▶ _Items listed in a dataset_
- - - - - - -

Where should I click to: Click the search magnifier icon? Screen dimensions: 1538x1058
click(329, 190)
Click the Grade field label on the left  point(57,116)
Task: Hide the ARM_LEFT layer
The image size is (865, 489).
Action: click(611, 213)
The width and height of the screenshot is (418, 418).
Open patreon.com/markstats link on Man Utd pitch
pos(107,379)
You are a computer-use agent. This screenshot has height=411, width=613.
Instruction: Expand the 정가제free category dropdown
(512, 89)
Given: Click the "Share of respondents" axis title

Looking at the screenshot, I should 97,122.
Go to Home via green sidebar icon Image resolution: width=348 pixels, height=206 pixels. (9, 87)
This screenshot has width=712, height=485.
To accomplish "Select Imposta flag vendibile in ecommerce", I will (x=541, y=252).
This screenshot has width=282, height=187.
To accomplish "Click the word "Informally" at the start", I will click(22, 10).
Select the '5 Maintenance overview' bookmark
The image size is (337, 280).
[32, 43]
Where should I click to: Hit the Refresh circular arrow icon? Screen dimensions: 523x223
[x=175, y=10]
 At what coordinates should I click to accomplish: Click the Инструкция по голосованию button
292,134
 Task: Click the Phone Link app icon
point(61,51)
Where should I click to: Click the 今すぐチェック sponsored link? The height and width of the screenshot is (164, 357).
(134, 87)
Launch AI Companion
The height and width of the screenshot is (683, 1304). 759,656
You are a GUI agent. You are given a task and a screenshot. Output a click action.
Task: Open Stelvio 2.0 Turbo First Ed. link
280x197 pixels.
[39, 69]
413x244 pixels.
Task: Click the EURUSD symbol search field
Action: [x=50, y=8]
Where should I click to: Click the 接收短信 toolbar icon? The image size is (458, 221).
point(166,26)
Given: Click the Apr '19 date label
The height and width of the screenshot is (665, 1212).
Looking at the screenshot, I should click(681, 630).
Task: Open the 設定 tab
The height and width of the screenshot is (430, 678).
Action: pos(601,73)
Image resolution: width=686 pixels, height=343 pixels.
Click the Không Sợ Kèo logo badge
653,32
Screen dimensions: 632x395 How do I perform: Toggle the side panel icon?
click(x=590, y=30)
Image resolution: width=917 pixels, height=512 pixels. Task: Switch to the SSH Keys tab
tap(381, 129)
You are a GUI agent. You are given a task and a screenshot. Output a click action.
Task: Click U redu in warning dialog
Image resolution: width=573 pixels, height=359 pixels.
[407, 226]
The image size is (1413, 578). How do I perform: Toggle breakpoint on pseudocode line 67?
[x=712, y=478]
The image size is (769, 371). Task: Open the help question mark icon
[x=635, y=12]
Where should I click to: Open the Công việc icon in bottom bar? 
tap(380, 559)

- - - - - - -

▶ _Assignment_
Among the lines above, return those that hold the word "will".

▶ _Solved problem_
To accomplish "Select Imposta flag vendibile in ecommerce", I will (x=541, y=252).
To accomplish "Click the word "Informally" at the start", I will click(22, 10).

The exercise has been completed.